Trecho =
Aeroporto de Congonhas, 1º minuto

O painel eletrônico no saguão do aeroporto de Congonhas, em São Paulo, informa que o voo JJ 3054, vindo de Porto Alegre, aterrissou.

Lauri Volpi vai até a área de desembarque e posta-se à espera, de olho na porta. Aguarda a neta, Thaís Volpi Scott, 14 anos, que está chegando de São Leopoldo para uma semana de férias. Ela vem acompanhada de uma amiga, Rebeca Haddad, também de 14 anos.

O celular de Volpi chama. É o genro, o professor da Unisinos Dario Scott, ligando do Rio Grande do Sul.

– As meninas chegaram?

– Chegaram, mas ainda não desembarcaram – responde Volpi.

O voo 3054, de fato, chegara. Às 18h54min, o terceiro-sargento da Aeronáutica Celso Domingos Alves Júnior autorizara o pouso alertando pelo rádio da torre de controle:

– A pista está molhada e escorregadia.

Cinquenta minutos antes, debaixo de chuva, o aeroporto fechara por causa das poças no asfalto. Mas a interrupção duraria apenas 16 minutos, e outras 24 aeronaves de grande porte já haviam aterrissado.

Quando o Airbus-320 da TAM toca o solo, com 187 pessoas a bordo, o terceiro-sargento percebe que há algo errado. A velocidade é elevada demais, 170 km/h, quando devia ser reduzida. "Se o avião não arremeter, vai derrapar", pensa o controlador. Então ele escuta dentro da torre, pelo radiocomunicador, o último registro de vida no voo JJ 3054:

– Vira! Vira! Vira! – grita na cabine do avião a voz desesperada do copiloto, Henrique Stephanini Di Sacco.

Registros de localização de elementos
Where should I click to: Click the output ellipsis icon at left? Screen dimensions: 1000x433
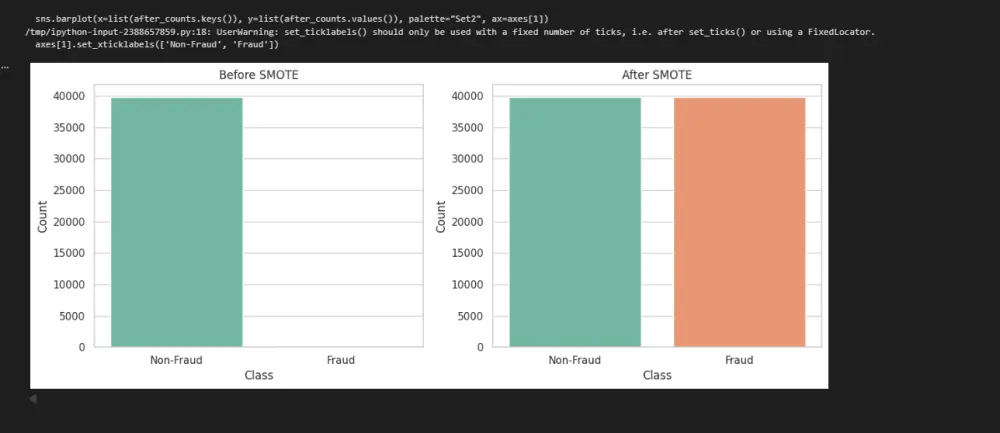5,67
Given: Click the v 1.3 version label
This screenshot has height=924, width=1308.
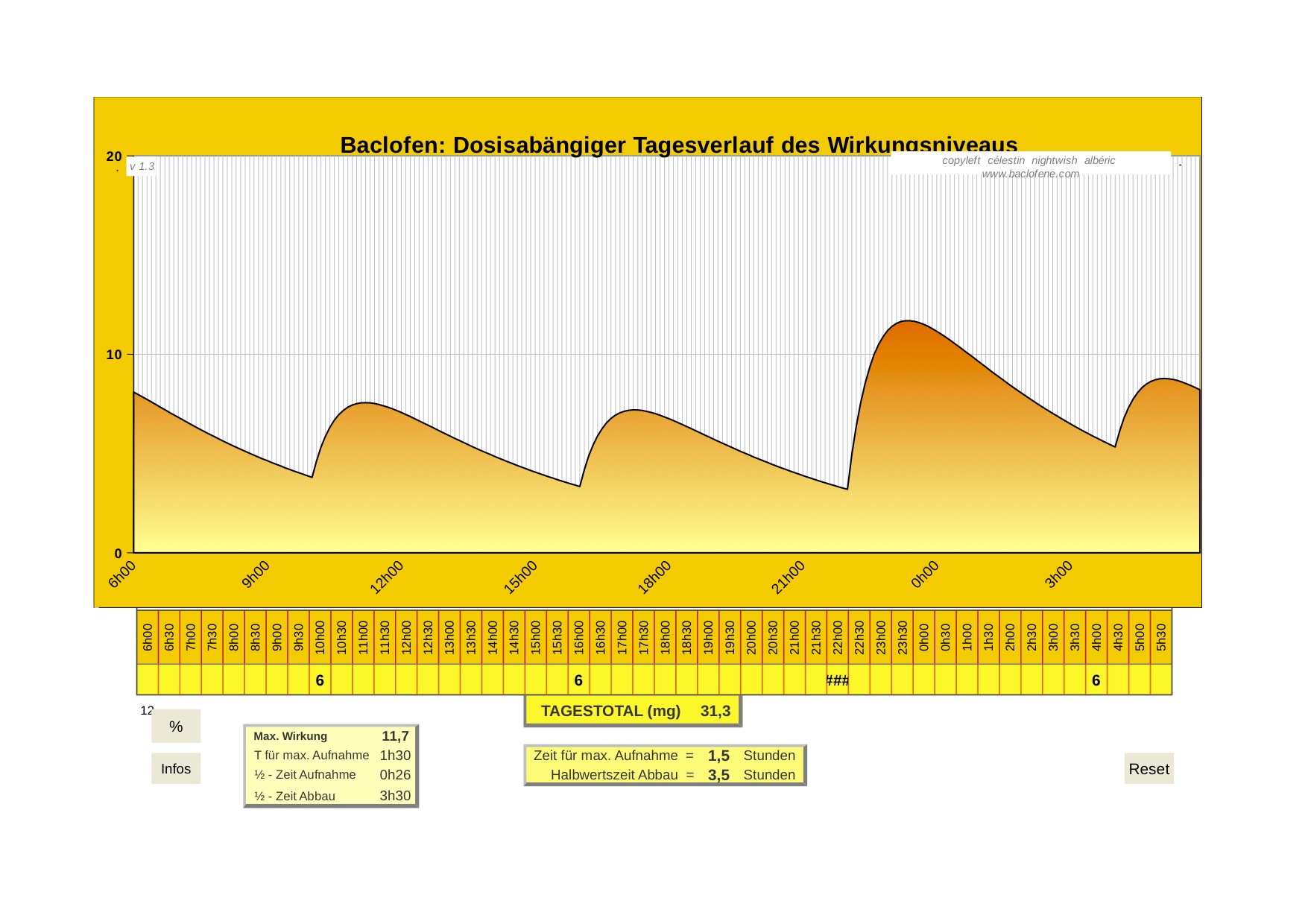Looking at the screenshot, I should [142, 166].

Enunciado 1 =
Liste todas as pessoas identificadas pelo nome no trecho sobre o voo JJ 3054.
Enunciado 2 =
Diga se cada afirmação concorda com o trecho sobre o voo JJ 3054, justificando com as palavras exatas do texto: (a) O fechamento do aeroporto por causa das poças durou 16 minutos. (b) Thaís e Rebeca têm idades diferentes. (c) O Airbus tocou o solo a 170 km/h.
Enunciado 3 =
Retome o relato sobre o voo JJ 3054 a partir do ponto em que ele termina.
A listagem não é necessária aqui.

Resposta 1 =
Lauri Volpi; Thaís Volpi Scott; Rebeca Haddad; Dario Scott; Celso Domingos Alves Júnior; Henrique Stephanini Di Sacco.

Resposta 2 =
(a) Sim: "a interrupção duraria apenas 16 minutos".
(b) Não: "Rebeca Haddad, também de 14 anos".
(c) Sim: "A velocidade é elevada demais, 170 km/h".

Resposta 3 =
Do alto, Alves Júnior vê, atônito, a pista terminar e o avião prosseguir, descontrolado, até derrubar uma mureta, atravessar a Avenida Washington Luís, atingir um posto de combustíveis e bater no prédio da TAM Express, o setor de cargas da companhia. Diante dos seus olhos, a aeronave com 7 mil litros de querosene explode. Um fogaréu se levanta. É a eclosão da maior tragédia aérea brasileira, com 199 mortos.

Naquele momento, algumas das principais autoridades da aviação no país tomam cafezinho a poucos metros dali, em uma sala do aeroporto. São diretores da Agência Nacional de Aviação Civil (Anac), que chegaram de Brasília no final da manhã para tratar do caos aéreo que o país vivia. As reuniões ocorrem sempre no Rio ou em Brasília, mas naquele dia, o encontro havia sido marcado para São Paulo. Em discussão, o incêndio no sistema de ar-condicionado recém-reformado do aeroporto Santos Dumont, no Rio, que interrompeu pousos e decolagens duas horas antes. É quando chega a informação sobre a explosão. O Airbus em chamas do lado de fora do prédio é o mesmo que trouxera os diretores da Anac de Brasília, naquele dia.

Agora, a aeronave está despedaçada e faz arder o táxi clandestino de Thiago Domingos Silva, 22 anos. Uma hora antes, o jovem deixara a noiva, Jacqueline Cristiane Souza dos Santos, 18 anos, no setor de embarque de Congonhas, onde ela trabalha como vendedora. Como sempre, Silva tentara caçar algum passageiro no aeroporto, mas não tivera sorte. Sem outro remédio, entra no posto Supergás, da Shell, à esquerda da cabeceira da pista. Vai abastecer o tanque e jogar conversa fora com frentistas e outros motoristas de praça. Mas não chega a descer do Corsa branco 2004. A avião passa raspando, explode e engolfa o carro na onda de fogo.

No terminal, Jacqueline escuta o estrondo. Liga para o celular do namorado – e nada. Tenta de novo e de novo, esperando pela voz que nunca mais ouviria.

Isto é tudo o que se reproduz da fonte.